■ PROBLEM STATEMENT: From the line that contains "has height=596, width=954." to the final line of the entries below, write out every line exactly as it appears, and nothing else.

■ EXTRACTED DATA:

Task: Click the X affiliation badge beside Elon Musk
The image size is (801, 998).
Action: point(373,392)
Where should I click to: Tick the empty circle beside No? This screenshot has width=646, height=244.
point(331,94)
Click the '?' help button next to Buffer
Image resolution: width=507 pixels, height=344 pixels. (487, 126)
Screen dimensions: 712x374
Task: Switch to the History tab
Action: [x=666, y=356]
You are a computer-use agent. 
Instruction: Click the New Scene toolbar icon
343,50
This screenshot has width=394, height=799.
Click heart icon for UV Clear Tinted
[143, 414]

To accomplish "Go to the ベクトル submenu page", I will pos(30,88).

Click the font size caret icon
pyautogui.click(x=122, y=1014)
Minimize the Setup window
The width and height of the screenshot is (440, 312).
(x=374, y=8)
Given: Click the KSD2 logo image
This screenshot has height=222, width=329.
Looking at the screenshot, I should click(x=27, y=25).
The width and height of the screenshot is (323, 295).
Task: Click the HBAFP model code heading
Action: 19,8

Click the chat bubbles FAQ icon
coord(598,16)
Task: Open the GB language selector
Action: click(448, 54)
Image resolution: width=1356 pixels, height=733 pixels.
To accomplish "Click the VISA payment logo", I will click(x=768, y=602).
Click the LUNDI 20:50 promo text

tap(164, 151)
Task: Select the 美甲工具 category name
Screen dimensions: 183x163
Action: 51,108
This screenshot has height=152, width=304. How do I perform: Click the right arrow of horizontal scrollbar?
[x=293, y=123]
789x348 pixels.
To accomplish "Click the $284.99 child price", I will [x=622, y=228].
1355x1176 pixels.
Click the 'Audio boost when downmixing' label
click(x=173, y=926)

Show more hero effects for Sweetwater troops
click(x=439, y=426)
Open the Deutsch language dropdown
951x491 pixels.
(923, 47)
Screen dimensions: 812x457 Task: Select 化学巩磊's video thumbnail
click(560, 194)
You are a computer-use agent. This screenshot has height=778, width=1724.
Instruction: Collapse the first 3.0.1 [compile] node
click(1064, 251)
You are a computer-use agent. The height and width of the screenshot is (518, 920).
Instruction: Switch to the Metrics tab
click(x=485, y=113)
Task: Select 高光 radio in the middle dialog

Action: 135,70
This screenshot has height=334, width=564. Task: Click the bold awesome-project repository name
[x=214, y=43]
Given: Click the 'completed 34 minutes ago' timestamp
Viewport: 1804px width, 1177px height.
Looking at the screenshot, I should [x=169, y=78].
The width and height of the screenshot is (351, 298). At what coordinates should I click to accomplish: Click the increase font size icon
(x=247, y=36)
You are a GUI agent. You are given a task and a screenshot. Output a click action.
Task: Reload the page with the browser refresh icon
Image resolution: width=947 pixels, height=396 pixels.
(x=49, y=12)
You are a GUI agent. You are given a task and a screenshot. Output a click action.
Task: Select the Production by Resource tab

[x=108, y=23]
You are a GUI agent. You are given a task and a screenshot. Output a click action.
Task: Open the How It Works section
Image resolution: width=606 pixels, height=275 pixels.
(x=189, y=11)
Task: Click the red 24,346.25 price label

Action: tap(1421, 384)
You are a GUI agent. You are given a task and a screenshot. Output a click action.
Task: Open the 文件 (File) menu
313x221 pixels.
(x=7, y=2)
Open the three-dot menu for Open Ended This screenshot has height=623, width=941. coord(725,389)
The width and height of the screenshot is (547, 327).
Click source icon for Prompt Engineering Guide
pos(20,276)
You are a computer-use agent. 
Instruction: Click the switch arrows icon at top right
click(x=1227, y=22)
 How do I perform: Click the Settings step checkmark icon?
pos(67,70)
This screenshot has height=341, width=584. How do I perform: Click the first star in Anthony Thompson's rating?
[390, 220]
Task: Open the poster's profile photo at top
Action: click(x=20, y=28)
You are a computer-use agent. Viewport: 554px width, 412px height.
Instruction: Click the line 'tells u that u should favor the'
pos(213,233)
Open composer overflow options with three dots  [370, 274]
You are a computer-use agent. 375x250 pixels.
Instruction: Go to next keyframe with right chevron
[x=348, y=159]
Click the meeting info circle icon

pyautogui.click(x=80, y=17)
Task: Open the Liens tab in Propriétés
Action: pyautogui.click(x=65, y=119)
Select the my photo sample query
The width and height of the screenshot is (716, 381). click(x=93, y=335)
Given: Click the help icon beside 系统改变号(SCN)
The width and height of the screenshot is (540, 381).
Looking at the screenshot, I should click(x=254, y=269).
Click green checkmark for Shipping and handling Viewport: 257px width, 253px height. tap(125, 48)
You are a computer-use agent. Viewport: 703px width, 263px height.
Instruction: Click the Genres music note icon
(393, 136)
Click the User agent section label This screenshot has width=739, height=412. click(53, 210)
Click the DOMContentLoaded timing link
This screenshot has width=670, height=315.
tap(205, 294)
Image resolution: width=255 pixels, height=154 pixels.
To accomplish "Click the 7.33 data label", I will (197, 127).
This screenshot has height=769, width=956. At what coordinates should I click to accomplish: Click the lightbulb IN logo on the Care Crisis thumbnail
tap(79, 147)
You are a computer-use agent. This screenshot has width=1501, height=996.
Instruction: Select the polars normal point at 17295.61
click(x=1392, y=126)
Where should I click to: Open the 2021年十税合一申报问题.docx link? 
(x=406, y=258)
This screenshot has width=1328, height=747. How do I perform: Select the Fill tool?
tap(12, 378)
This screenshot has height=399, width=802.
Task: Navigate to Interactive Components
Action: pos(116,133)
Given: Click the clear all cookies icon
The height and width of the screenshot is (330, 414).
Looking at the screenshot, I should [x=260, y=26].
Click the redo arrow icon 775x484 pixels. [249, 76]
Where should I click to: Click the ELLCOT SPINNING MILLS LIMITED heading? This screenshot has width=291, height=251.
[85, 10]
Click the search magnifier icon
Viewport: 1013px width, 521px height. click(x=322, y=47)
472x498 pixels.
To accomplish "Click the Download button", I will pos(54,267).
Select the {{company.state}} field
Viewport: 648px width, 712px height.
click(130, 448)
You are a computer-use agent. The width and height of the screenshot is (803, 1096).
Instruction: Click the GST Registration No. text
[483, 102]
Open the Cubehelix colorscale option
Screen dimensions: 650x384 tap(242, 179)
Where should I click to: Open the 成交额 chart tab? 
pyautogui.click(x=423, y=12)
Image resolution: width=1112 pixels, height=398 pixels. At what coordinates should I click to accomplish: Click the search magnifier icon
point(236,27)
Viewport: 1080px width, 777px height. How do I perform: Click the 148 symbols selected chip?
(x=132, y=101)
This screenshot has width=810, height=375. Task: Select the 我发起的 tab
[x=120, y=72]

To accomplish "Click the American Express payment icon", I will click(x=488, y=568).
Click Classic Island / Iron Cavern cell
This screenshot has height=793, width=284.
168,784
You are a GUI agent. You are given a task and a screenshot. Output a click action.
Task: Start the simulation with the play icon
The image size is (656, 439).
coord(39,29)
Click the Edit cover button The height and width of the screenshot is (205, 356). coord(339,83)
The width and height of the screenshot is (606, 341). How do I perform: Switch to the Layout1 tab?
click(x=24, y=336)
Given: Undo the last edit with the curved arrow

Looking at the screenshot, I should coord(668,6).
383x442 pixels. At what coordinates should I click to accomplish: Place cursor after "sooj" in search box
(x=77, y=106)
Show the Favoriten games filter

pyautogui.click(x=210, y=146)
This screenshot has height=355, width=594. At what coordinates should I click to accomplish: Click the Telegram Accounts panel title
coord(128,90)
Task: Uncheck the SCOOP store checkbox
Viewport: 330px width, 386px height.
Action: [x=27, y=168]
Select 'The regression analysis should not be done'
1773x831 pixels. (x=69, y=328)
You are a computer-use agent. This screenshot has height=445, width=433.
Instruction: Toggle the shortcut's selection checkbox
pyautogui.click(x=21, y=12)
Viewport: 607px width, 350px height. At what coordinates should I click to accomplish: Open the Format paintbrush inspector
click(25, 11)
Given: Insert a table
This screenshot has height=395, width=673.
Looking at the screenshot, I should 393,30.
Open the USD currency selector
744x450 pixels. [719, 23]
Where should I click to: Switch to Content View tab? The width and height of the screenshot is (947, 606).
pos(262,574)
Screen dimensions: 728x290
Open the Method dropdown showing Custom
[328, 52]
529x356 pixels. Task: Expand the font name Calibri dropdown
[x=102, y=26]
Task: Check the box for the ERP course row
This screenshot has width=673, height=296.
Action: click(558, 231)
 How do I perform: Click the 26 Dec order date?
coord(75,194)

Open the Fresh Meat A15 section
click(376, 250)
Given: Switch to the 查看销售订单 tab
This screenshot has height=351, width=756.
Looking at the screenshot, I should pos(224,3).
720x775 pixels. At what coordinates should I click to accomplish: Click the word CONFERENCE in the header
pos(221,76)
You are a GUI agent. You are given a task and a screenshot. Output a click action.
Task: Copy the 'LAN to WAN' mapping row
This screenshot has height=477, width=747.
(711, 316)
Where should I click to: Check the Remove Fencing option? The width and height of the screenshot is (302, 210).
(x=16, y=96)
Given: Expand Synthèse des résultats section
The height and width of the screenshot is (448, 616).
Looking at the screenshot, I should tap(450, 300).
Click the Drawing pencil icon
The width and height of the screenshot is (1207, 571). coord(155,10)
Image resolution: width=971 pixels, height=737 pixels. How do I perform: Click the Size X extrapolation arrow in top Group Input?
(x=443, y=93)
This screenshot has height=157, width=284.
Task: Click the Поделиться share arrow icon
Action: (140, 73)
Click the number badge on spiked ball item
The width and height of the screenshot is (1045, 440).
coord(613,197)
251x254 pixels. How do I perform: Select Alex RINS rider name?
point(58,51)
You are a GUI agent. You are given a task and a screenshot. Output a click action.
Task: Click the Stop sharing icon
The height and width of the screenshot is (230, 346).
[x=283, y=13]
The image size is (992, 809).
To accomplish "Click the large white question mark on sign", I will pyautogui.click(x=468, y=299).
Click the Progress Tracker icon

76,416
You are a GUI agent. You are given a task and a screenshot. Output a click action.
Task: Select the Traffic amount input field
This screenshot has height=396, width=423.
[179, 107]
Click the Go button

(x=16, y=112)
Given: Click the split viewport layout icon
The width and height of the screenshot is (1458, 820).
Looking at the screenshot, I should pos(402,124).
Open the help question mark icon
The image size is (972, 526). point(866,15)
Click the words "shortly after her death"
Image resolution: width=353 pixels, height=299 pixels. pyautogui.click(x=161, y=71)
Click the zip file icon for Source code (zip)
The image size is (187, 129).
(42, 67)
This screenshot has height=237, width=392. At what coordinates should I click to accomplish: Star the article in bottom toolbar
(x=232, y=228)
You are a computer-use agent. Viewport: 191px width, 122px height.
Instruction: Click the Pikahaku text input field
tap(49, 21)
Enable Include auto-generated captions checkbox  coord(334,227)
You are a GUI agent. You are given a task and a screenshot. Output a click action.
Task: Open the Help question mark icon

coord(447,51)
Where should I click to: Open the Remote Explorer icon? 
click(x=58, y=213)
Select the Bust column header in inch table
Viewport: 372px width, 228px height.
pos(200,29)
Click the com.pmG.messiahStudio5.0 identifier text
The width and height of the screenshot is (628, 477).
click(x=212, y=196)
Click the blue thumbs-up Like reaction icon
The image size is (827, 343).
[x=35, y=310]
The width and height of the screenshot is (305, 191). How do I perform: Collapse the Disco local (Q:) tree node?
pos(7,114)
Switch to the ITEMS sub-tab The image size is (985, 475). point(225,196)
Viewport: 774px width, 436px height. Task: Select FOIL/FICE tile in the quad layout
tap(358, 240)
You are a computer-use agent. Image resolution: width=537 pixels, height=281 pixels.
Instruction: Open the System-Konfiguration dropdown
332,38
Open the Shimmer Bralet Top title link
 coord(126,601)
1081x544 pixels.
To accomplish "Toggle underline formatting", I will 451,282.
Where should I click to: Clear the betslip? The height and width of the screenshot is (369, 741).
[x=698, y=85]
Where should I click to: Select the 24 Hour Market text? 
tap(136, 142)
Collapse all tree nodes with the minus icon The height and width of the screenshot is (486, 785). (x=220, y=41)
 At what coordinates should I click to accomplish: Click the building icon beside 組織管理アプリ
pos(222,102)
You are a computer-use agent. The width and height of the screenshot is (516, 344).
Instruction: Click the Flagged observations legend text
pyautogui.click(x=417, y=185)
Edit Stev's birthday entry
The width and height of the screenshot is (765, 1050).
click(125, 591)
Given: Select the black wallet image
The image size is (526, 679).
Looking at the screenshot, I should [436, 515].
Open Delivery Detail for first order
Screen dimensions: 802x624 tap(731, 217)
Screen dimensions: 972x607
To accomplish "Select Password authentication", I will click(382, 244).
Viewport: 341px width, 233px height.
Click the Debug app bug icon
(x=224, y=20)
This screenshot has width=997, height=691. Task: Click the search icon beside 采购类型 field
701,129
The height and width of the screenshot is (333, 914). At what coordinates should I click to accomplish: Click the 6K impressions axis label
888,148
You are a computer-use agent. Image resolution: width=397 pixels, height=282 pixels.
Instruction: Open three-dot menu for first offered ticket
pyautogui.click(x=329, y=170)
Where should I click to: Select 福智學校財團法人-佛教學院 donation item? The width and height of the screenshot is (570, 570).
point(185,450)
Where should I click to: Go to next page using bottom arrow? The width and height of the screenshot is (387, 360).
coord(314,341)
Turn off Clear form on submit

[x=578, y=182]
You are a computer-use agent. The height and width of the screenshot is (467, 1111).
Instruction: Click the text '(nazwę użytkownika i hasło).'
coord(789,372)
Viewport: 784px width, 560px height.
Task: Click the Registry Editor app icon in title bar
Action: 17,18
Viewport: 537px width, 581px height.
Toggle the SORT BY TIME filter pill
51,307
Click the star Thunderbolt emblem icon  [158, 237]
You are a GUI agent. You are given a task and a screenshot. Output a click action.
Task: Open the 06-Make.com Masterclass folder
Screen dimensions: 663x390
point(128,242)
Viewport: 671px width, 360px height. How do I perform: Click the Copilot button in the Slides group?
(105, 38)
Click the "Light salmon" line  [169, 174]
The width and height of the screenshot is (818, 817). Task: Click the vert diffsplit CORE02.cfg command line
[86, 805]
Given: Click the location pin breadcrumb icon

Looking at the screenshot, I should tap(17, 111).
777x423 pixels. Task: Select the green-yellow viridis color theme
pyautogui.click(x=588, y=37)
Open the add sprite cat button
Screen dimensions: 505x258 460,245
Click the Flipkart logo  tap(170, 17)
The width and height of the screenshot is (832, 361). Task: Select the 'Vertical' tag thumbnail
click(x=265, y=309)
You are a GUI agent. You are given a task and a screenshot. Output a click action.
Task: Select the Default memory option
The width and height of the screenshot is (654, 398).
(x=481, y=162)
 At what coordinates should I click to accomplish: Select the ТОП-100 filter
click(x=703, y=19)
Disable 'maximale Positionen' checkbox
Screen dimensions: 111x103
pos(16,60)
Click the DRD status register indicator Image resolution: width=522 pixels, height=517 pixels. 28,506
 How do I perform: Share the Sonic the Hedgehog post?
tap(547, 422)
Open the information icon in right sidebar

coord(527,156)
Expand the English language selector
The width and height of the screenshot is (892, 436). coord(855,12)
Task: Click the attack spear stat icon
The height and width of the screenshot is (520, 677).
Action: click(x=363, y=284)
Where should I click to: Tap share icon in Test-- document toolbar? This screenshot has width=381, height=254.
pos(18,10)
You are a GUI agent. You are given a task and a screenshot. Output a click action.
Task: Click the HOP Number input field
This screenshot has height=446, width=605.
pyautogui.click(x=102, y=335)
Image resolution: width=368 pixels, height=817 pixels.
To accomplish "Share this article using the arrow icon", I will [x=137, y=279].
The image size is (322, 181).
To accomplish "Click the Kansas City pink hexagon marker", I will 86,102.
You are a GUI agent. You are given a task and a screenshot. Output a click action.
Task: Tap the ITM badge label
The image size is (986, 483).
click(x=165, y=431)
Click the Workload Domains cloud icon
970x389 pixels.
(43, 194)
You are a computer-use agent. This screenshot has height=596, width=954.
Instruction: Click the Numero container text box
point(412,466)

■ YOUR RESPONSE:
You are a computer-use agent. This screenshot has height=596, width=954.
Instruction: Click the Numero container text box
point(412,466)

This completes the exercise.